I regret my failure to post on this news sooner, but thought an item this important worthwhile even a delayed. I discovered via Slashdot Science that Christian Science Monitor reported earlier this month that scientists at UCLA have achieved cold fusion...really. The result was published in Nature, the top-ranking scientific research journal. (If you need some background, LBL has a basic explanation of fusion in general)
The Nature's popular summary describes the experiment:
Now Putterman, a physicist at the University of California, Los Angeles, has turned a tiny crystal into a particle accelerator. When its electric field is focused by a tungsten needle, it fires deuterium ions into a target so fast that the colliding nuclei fuse to create a stream of neutrons.
Putterman is not claiming to have created a source of virtually unlimited energy, because the reaction isn't self-sustaining. But until now, achieving any kind of fusion in the lab has required bulky accelerators with large electricity supplies. Replacing that with a small crystal is revolutionary. "The amazing thing is that the crystal can be used as an accelerator without plugging it in to a power station," says Putterman.
The scientific article's abstract downplays the power genering possibilities:
Although the reported fusion is not useful in the power-producing sense, we anticipate that the system will find application as a simple palm-sized neutron generator.
(I know you were pining for a portable neutron source just the other day...)
I wonder if the pessimism about power generation is technically warranted. A quick look over the scientific article doesn't explain why the authors conclude so. Certainly it would be surprising if the reacion itself were self-sustaining, since each trigger particle is injected separately, but I wonder if energy drawn from ejected particles could be channeled back into trigger-particle acceleration to make it effectively self-sustaining. (There are political reasons to cool expectations of energy generation.)

[Recorded data]
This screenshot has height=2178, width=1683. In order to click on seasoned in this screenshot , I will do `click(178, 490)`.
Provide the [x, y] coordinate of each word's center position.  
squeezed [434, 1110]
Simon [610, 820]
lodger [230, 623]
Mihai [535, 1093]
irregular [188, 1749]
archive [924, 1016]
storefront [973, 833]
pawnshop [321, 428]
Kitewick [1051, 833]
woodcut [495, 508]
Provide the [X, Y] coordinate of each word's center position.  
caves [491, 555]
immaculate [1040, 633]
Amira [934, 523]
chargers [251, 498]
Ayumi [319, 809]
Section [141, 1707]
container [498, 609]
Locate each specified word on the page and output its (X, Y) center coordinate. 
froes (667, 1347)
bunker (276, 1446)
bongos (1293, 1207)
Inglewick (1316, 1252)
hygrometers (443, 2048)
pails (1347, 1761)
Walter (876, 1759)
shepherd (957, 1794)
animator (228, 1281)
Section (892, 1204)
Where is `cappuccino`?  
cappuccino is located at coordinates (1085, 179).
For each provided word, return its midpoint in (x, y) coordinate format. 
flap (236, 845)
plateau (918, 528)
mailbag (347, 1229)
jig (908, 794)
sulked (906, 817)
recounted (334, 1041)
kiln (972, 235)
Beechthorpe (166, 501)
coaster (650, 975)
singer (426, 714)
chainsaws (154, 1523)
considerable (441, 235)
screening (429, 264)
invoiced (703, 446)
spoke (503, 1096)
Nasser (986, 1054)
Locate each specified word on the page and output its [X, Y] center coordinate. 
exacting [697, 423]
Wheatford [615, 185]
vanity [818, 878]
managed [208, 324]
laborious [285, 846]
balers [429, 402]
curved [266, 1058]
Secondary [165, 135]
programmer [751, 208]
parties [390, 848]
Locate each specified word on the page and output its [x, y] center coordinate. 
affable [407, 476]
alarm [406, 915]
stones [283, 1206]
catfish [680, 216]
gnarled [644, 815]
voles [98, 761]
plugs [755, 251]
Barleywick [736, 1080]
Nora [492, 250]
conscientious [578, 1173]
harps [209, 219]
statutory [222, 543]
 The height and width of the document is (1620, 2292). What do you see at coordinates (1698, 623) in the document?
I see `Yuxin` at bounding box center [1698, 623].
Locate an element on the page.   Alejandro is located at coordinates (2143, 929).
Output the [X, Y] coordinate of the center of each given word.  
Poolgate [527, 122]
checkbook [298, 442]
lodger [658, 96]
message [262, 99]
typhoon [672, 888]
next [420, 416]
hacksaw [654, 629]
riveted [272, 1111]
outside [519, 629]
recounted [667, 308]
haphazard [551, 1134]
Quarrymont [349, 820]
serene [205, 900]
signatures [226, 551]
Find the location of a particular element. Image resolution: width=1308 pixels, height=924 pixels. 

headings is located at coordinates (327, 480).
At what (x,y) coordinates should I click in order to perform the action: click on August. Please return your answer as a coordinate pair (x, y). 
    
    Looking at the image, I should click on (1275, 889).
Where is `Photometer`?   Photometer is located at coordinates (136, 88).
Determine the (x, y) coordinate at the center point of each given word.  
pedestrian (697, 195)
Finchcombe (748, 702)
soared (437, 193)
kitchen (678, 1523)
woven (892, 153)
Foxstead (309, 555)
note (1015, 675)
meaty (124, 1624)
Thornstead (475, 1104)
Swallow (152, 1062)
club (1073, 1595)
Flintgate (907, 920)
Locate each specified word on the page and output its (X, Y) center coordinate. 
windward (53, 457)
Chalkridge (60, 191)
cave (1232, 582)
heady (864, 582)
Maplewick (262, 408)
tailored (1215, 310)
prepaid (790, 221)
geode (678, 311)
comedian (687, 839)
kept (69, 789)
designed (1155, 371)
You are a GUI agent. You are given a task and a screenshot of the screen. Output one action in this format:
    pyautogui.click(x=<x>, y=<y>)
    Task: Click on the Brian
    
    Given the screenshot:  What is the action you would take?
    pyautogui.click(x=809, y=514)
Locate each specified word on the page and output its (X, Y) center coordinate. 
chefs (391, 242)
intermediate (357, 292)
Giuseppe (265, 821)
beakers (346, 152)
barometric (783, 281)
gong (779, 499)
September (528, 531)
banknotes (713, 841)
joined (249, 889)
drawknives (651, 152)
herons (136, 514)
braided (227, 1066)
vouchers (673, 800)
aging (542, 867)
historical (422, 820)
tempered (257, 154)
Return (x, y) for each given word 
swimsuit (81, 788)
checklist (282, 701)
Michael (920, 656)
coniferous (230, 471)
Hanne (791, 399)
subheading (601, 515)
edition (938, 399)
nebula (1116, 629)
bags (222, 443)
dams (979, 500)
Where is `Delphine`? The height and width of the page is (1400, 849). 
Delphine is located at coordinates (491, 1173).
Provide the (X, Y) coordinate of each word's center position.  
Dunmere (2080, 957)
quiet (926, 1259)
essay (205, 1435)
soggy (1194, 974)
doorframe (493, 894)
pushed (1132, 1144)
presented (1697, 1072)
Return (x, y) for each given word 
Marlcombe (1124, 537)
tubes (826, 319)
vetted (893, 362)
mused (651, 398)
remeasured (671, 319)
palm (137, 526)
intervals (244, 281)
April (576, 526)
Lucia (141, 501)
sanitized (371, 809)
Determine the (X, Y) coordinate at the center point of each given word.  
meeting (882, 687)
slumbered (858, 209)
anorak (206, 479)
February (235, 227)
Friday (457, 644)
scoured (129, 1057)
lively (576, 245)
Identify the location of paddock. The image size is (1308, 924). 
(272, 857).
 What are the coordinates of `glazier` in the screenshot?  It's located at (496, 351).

» **Problems to work on**:
1. List every organization or publication named in the post about crystal fusion, counting UCLA once.
2. In the post about crystal fusion, what focuses the crystal's electric field?
3. Go on with the post about crystal fusion from the point where it ends.

» **Responses for each task**:
1. Slashdot Science, Christian Science Monitor, UCLA (University of California, Los Angeles), Nature, LBL

2. A tungsten needle.

3.
Update
The New York Times article explains why the new process is unlikely to generate energy:...because only one in a million of the collisions actually produce fusion, the device is an inefficient generator of energy.
Michelle Thaller, "Coming in out of the cold: Cold fusion, for real," Christian Science Monitor (June 06, 2005).
Brian Naranjo, James K. Gimzewski and Seth Putterman, "Observation of nuclear fusion driven by a pyroelectric crystal," Nature 434:7037 (28 April 2005), 1115-1118. [Abstract]
Mark Peplow, "Physicists look to crystal device for future of fusion: Desktop apparatus yields stream of neutrons," Nature 434:7037 (28 April 2005), 1057.
Kenneth Chang, "Itty-Bitty and Shrinking, Fusion Device Has Big Ideas," New York Times (April 28, 2005), A18.
I'm almost certain the hedging is based on history, not science. The term cold fusion is a dirty word. Its replacement, table-top fusion, is never invoked without plenty of caveats.
ReplyDeleteWhether or not this result holds up to experimental scrutiny, it's not a claim of "cold fusion." The experiment fires high-speed deuterium nuclei at a target. That's the same mechanism as in an H-bomb, it's just that here the acceleration of the ions isn't set off by a U-235 explosion.
ReplyDeleteThe question about this experiment isn't "Can you cause fusion by crashing D ions into things?" (Yes, you can.) The question is "Can the electric field at a tungsten tip accelerate D ions enough to cause fusion?"
"Cold fusion," at least the version that I've been exposed to, involves fusion of two D ions that somehow occurs without a high-speed collision. That's not what is happening here (if it, indeed, happened).